A big part of my first unit at the beginning of the year was learning all about graphs. More specifically, position versus time and velocity versus time. In this unit, I expanded on this previous knowledge by adding acceleration versus time graphs. I also found how to graphically represent an object when the surface isn't flat. This in turn changes my position versus time graph from having a straight line with a constant slope to either an exponential growth or decay graph. I developed new language to describe these new graphic ideas. Despite adding all of these new ideas, I can still find things such as the displacement the same way as before; by finding the difference in the distance from the starting point to the ending point.
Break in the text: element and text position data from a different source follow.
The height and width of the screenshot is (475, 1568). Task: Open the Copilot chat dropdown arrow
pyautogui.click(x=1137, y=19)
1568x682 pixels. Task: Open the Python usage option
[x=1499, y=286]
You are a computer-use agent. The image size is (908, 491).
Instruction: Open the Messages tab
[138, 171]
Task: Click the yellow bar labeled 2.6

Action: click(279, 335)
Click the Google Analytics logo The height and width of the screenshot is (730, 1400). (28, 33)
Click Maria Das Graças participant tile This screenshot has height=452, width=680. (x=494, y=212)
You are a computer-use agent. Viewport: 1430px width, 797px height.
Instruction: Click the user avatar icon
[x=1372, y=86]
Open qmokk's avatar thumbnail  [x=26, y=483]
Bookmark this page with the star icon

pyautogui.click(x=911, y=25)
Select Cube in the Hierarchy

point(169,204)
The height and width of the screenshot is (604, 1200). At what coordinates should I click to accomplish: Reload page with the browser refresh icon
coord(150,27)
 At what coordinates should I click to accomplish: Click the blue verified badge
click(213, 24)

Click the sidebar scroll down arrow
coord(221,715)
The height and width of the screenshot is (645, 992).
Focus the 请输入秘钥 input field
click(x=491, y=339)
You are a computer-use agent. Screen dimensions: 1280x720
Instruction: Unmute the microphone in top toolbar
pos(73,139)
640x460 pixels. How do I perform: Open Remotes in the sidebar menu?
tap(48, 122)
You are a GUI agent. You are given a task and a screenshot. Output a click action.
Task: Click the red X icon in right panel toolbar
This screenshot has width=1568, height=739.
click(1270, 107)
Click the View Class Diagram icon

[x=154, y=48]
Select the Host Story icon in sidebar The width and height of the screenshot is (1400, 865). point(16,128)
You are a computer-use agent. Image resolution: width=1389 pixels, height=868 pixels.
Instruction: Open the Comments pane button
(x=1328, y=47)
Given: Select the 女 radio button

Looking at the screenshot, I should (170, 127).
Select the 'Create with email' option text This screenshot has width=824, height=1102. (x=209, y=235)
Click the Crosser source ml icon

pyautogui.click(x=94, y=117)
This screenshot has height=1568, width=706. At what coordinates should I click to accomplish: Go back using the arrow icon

The same thing applies to my previous knowledge about velocity versus time graphs. I still retained all the same principles and ideas from the first unit, I just added some new knowledge to the mix. However, this time I played with the idea of a velocity versus time graph having a constant slope, meaning that the acceleration (as the slope) is staying constant as well. This meant that my velocity graph was no longer just a straight line; it began to look more like a position versus time graph from the first unit. This took on a different meaning, depending on which way the object is traveling and if it's accelerating or decelerating. Here's an example graph below:
We can tell that the object is accelerating because it's covering more distance in less time as the test runs. However, this acceleration is towards the sensor, because the position from the sensor is getting smaller. My velocity versus time graph would start down below the line, as the object is moving towards the sensor, but be moving from the origin down at a constant pace. The velocity graph is constant because the object's speed is constantly increasing, which is the acceleration (also the slope for velocity versus time). This summary has giving me a clearer picture of what I have learned going into the test, and I hope to revisit this throughout the year for additional help if needed!